Try it
Please report each line of the data below that contains "toolbar".

(Dataset entries)
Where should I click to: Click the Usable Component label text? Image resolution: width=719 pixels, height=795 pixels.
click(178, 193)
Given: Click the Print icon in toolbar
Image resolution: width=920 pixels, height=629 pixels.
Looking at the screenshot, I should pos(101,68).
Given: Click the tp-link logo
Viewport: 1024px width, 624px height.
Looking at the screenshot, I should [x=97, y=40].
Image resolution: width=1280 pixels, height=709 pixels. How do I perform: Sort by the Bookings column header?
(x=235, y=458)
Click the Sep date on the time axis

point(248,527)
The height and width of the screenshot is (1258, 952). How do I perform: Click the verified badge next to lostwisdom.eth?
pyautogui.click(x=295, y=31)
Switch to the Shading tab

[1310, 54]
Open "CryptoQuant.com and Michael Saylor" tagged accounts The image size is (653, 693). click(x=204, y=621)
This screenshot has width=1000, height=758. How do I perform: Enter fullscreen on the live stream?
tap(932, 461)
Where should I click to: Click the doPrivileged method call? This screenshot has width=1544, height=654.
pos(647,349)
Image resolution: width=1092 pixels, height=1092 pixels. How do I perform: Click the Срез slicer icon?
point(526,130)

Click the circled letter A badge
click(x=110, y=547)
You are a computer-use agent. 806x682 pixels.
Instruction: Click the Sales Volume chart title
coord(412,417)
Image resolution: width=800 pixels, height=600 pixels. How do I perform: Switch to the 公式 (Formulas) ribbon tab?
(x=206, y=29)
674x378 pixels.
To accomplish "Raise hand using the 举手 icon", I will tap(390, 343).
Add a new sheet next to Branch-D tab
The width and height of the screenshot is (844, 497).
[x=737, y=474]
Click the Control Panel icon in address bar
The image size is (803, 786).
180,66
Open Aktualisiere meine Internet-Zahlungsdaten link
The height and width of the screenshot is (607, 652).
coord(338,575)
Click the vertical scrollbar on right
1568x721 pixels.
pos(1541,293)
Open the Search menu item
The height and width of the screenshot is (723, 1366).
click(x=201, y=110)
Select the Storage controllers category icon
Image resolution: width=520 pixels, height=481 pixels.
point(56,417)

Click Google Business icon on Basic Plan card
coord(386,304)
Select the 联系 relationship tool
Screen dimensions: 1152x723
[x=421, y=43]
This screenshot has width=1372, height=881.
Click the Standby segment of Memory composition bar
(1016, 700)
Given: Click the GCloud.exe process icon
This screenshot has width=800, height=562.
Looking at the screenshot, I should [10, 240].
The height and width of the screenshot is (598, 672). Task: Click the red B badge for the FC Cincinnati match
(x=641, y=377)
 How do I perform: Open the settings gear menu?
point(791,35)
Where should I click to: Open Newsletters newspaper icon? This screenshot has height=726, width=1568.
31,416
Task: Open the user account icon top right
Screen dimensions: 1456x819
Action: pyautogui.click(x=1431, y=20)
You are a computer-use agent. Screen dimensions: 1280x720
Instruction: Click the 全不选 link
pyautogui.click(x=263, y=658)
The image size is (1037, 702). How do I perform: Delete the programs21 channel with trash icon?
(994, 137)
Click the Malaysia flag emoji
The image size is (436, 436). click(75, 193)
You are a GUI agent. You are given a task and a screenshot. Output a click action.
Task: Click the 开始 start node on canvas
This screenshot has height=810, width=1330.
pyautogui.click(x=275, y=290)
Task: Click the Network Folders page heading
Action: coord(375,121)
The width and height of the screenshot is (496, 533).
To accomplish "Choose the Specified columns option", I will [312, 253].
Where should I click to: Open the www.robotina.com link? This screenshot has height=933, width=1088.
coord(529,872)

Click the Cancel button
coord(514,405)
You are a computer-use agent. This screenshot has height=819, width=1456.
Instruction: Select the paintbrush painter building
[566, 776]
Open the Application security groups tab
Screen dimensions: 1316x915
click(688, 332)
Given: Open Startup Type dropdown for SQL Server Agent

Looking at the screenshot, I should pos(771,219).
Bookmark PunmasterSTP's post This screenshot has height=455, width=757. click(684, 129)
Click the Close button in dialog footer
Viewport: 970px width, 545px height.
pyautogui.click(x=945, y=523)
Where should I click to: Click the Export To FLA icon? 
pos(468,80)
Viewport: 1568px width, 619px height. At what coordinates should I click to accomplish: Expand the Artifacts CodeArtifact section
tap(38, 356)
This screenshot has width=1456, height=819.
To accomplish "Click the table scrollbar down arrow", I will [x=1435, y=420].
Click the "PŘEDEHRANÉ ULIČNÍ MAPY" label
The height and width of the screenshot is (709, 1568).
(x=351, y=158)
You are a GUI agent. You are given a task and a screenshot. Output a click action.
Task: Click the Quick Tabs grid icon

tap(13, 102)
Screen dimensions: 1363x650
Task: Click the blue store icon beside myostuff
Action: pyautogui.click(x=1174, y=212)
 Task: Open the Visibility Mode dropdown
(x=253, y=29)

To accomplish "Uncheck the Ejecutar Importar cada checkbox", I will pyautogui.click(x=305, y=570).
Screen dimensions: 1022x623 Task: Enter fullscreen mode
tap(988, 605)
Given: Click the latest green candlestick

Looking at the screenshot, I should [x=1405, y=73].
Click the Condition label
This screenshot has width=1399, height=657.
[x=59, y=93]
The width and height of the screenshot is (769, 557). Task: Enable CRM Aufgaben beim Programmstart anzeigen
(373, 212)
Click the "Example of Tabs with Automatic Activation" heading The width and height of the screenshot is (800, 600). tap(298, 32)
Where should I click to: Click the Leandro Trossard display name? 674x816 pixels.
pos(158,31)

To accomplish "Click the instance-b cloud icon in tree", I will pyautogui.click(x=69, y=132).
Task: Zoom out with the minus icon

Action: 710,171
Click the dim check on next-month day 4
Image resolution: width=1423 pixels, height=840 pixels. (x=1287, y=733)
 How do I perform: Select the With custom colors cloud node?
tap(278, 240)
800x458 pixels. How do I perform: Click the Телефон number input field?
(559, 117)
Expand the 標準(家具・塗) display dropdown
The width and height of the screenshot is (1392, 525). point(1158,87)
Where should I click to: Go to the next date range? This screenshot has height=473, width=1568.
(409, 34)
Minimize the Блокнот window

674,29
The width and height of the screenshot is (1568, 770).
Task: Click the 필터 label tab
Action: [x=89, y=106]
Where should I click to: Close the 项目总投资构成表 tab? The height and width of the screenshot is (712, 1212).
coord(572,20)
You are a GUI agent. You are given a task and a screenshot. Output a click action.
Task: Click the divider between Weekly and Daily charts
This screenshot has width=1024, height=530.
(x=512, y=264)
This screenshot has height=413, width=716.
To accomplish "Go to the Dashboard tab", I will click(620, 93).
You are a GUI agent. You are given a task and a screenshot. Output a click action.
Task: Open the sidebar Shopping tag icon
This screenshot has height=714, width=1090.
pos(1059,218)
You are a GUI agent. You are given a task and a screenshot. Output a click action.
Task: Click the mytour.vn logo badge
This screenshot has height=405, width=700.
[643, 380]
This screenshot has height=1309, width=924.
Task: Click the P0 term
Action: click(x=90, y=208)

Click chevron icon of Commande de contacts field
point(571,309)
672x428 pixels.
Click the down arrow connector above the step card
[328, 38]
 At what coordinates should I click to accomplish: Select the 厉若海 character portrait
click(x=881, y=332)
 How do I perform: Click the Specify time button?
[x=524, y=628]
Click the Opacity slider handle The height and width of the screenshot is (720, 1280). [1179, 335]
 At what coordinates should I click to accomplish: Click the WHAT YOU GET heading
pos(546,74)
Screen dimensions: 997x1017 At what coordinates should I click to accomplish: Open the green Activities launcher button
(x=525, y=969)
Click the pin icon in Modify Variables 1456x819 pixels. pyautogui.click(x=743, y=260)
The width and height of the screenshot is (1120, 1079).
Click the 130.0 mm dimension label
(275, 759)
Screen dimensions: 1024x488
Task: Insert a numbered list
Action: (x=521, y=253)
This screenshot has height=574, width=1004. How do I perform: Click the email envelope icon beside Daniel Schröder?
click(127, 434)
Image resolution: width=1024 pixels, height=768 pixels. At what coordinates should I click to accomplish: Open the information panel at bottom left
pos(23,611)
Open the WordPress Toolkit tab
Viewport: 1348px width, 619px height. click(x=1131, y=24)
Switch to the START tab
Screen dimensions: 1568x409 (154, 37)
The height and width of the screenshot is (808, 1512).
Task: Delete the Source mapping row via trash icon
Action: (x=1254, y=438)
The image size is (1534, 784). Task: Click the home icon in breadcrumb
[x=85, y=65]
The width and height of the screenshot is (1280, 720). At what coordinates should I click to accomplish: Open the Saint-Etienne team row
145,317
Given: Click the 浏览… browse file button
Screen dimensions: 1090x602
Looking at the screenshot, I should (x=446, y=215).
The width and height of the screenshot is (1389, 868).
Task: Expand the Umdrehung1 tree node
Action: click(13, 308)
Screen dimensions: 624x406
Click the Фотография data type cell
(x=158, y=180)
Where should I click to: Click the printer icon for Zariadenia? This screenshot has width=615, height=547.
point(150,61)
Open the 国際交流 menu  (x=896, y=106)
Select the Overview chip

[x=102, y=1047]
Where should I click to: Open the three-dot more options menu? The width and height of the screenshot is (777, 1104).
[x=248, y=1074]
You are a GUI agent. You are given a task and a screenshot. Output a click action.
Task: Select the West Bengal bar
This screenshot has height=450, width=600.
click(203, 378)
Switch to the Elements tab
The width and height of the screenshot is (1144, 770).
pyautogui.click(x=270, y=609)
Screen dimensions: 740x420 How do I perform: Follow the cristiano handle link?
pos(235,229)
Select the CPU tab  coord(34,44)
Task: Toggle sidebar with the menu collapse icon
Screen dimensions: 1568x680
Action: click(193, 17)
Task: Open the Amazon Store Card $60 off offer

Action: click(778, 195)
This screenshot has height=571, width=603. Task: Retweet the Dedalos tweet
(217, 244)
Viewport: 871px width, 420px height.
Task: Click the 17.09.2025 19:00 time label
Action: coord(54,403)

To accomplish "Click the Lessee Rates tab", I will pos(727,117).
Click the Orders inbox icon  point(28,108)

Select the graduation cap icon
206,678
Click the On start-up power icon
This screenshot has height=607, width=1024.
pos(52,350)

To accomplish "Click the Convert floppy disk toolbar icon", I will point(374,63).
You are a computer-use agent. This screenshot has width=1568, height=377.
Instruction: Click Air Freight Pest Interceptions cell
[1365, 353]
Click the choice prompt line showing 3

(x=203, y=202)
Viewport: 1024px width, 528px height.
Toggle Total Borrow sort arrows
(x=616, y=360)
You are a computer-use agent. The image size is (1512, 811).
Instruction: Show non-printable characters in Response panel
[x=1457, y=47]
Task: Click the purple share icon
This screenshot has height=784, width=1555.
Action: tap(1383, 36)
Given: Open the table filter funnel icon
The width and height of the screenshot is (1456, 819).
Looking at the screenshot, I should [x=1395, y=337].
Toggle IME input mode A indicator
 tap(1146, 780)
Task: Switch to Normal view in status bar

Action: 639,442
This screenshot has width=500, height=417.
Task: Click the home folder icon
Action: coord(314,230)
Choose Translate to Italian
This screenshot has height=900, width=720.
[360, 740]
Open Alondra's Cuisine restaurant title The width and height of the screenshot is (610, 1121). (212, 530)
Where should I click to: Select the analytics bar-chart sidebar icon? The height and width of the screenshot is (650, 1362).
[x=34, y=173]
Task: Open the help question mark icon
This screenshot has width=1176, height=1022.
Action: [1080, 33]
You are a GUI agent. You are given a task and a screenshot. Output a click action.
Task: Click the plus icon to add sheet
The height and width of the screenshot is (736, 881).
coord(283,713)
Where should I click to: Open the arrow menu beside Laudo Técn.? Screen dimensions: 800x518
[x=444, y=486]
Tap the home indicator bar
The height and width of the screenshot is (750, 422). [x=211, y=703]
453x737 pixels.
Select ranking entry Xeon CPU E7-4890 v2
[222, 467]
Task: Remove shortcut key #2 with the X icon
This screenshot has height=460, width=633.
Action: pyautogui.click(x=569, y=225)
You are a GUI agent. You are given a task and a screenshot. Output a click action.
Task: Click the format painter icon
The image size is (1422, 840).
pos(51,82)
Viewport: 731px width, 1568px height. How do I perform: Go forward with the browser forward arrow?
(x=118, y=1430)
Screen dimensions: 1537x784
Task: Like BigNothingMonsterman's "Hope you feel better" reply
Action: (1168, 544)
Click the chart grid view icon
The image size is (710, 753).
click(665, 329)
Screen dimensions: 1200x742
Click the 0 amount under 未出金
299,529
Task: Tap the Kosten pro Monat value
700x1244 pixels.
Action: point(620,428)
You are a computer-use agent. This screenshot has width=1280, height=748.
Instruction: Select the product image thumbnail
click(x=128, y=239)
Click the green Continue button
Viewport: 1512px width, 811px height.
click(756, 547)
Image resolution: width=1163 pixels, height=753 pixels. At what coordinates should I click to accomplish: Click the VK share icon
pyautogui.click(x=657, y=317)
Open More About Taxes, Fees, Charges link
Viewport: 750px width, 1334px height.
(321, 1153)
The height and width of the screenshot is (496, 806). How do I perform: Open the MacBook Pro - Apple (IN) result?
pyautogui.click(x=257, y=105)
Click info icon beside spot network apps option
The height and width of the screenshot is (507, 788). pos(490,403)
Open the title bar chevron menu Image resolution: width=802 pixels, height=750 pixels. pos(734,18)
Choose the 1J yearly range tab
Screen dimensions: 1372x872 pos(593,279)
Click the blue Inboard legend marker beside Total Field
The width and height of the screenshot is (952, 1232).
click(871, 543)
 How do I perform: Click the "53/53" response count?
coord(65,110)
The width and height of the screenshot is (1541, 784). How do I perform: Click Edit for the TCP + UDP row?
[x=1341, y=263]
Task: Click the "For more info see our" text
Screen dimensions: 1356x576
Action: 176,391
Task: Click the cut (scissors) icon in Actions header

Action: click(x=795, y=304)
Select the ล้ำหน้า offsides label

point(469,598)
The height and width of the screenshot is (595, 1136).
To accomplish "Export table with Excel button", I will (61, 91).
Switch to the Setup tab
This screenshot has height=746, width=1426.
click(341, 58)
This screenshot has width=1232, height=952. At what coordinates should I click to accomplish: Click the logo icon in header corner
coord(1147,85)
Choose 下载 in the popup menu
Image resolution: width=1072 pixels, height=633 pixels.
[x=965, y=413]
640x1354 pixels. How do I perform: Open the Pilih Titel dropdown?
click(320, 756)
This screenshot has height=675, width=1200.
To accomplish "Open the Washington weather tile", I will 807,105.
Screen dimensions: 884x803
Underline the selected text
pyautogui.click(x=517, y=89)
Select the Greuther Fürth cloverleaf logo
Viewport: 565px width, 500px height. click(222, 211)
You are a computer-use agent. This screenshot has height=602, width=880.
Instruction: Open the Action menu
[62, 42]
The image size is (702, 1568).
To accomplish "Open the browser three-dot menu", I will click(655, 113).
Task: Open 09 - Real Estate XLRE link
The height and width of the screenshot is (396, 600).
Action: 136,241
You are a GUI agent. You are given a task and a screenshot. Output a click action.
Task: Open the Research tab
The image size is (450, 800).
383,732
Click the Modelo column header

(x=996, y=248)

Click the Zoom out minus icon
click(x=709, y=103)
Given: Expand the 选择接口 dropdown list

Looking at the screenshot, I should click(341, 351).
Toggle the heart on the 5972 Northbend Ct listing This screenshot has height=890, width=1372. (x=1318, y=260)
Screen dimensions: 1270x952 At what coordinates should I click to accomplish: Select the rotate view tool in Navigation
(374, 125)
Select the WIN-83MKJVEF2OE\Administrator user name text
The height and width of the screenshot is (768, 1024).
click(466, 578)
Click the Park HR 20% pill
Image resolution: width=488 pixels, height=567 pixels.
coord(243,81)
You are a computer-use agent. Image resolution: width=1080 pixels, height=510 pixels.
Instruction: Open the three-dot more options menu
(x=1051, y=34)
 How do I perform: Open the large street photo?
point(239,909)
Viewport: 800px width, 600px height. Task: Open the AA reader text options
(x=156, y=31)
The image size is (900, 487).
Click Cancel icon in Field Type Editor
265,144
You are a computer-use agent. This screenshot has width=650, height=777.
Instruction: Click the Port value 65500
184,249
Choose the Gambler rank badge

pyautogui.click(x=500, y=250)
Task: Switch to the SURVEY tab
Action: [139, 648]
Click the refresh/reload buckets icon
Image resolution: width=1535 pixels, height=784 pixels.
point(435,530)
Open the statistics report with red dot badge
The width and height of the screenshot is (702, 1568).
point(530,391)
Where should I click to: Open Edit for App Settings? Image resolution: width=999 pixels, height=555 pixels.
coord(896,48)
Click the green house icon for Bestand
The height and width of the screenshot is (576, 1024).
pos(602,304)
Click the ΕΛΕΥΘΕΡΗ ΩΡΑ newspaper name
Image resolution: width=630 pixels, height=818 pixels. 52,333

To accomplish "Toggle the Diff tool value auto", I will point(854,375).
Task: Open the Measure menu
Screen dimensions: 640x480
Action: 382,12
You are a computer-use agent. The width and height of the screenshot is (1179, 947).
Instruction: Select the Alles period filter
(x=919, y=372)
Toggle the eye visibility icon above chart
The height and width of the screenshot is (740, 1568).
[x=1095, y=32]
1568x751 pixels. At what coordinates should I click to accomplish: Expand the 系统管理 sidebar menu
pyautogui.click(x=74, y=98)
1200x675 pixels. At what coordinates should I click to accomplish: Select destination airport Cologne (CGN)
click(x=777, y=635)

Task response
Given: Click the Print icon in toolbar
To accomplish "Click the Convert floppy disk toolbar icon", I will point(374,63).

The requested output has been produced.